**About this task**: Identify each line in the records below that contains the word "Penha", and copy it.

**Data records**:
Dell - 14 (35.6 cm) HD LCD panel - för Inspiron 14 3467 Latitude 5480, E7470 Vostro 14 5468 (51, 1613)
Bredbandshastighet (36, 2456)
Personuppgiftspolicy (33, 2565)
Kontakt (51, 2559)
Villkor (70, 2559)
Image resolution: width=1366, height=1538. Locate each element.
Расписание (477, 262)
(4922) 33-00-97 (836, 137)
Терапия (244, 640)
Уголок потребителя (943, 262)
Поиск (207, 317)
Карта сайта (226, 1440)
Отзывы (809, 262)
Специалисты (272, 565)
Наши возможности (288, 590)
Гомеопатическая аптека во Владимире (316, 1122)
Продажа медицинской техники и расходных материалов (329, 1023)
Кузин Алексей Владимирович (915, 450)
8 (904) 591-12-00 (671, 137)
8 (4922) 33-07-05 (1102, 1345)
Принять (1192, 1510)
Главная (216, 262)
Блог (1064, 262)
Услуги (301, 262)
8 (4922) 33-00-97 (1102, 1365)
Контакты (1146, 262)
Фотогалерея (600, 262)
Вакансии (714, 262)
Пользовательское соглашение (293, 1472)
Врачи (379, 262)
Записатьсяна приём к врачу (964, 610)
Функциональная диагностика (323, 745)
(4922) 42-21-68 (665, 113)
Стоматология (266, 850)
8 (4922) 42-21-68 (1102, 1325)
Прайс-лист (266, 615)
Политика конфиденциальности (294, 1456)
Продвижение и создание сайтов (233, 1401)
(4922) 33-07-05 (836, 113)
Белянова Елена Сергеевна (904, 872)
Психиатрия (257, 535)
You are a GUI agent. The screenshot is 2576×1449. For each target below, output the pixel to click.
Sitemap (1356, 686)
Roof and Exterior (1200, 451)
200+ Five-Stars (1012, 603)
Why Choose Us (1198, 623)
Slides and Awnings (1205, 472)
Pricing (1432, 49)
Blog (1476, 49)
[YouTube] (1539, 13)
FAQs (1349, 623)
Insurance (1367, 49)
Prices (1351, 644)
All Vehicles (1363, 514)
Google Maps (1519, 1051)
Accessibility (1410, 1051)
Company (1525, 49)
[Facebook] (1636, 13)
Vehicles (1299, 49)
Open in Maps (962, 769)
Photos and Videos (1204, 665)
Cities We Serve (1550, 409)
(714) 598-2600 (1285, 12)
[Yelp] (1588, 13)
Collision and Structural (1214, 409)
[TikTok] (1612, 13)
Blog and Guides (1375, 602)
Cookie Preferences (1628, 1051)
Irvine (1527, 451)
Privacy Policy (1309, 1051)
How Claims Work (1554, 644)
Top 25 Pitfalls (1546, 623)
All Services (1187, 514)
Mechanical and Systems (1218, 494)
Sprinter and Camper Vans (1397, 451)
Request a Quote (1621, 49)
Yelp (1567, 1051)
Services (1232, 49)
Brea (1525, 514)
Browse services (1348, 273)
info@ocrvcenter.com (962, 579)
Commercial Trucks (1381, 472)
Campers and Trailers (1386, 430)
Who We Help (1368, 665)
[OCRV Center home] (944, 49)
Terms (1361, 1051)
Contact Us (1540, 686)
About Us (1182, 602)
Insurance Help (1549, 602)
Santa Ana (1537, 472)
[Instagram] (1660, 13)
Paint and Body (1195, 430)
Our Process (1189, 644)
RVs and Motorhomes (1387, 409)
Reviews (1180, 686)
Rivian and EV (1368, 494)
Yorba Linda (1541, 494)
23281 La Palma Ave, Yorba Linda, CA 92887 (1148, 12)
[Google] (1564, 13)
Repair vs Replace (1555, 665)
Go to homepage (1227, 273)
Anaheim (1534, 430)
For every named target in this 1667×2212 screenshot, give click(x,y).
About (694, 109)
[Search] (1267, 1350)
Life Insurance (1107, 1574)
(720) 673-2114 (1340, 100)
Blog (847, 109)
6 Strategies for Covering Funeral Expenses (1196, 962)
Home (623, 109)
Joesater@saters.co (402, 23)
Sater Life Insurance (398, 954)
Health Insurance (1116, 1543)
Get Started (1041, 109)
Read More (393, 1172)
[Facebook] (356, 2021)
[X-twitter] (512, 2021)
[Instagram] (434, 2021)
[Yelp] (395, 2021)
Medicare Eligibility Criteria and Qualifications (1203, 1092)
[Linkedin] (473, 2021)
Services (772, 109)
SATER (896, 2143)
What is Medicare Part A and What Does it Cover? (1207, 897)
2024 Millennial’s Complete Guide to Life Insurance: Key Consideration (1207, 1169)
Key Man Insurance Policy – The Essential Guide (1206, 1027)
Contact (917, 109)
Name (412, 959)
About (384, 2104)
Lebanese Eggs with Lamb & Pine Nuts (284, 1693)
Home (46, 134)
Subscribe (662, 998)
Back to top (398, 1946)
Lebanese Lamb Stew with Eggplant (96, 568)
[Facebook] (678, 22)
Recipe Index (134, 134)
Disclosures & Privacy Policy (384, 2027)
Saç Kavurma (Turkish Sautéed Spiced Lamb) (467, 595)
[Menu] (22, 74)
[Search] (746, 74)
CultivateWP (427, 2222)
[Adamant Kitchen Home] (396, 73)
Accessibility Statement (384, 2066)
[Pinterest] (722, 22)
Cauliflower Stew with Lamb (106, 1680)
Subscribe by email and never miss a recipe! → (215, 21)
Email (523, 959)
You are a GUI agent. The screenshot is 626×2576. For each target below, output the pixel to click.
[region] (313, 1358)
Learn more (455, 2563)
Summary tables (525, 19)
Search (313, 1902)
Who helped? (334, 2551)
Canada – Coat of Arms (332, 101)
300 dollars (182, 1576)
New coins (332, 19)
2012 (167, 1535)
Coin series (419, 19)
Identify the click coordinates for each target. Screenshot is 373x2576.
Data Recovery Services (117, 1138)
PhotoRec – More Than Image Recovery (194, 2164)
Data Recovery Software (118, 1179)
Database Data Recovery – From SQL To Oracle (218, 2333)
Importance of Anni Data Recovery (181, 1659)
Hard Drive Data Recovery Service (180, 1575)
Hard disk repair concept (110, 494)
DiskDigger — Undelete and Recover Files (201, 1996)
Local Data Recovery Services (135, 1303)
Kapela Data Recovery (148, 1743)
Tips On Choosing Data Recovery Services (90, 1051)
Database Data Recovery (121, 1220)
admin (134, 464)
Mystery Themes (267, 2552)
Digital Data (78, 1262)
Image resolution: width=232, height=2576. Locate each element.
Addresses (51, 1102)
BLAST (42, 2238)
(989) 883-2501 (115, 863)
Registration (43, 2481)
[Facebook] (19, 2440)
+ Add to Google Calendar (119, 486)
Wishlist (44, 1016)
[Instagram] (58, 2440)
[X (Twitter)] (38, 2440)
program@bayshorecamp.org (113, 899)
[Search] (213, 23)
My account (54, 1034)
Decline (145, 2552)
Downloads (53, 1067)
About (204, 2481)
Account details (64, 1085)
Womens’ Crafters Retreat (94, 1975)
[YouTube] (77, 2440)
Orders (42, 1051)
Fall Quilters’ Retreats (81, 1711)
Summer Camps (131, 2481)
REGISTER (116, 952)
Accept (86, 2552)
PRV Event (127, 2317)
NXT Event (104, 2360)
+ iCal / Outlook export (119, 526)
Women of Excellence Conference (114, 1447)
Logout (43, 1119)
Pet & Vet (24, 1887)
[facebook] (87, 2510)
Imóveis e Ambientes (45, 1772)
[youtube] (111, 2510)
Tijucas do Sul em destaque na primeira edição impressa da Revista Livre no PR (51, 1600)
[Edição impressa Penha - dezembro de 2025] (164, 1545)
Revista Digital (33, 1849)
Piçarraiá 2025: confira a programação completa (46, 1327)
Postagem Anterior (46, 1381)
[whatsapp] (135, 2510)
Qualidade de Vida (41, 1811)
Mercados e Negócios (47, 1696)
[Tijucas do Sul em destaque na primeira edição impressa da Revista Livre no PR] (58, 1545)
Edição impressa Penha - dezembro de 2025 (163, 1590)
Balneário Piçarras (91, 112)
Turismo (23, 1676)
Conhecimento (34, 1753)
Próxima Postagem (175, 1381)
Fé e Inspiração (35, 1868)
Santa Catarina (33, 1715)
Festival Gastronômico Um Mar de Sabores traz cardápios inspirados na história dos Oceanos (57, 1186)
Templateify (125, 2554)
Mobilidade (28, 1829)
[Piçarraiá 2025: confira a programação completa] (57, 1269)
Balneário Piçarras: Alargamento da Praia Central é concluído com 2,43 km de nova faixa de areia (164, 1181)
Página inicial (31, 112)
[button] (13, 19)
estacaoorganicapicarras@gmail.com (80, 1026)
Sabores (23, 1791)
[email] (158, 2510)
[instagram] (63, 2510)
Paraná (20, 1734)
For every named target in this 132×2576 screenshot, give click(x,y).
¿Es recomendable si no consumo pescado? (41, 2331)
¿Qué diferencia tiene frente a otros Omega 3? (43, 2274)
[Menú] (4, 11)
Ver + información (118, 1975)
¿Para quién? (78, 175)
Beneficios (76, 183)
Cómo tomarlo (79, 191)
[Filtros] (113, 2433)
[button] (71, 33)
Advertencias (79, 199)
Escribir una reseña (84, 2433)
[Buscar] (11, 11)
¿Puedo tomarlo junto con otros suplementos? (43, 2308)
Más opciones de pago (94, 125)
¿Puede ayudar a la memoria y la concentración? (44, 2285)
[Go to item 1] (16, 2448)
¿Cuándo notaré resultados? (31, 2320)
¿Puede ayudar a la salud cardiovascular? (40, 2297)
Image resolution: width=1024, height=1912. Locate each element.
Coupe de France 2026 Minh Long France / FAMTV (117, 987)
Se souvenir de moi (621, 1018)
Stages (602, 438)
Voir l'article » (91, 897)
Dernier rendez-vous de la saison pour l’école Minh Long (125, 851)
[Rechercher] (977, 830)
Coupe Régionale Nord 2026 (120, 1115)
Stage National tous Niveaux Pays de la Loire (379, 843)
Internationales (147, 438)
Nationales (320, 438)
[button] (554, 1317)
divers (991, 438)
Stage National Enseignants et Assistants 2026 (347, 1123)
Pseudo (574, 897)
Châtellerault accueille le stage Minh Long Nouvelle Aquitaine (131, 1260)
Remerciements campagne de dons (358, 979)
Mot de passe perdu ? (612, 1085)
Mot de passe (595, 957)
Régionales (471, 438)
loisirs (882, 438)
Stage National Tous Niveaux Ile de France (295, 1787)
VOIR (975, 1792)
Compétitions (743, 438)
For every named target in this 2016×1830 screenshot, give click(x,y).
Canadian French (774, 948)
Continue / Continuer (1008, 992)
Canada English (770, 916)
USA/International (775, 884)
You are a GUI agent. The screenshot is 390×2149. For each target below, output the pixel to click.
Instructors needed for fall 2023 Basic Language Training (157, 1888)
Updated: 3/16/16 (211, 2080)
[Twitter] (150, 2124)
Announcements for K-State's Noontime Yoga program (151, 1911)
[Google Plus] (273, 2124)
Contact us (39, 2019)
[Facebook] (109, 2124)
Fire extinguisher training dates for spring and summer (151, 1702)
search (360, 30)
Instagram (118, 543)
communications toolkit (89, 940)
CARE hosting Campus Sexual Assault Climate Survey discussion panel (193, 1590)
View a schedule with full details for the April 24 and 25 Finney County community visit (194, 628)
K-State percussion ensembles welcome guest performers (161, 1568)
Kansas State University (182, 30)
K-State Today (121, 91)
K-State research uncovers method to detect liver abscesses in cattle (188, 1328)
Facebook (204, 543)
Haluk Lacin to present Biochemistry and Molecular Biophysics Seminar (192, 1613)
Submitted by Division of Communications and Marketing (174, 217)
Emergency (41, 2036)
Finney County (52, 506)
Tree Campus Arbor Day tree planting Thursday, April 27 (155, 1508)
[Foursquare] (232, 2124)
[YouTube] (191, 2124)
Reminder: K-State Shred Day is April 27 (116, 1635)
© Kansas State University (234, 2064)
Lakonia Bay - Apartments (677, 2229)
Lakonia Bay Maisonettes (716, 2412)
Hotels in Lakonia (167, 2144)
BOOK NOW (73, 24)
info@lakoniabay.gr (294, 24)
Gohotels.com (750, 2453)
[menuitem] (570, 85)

**Exercise result**:
[Edição impressa Penha - dezembro de 2025] (164, 1545)
Edição impressa Penha - dezembro de 2025 (163, 1590)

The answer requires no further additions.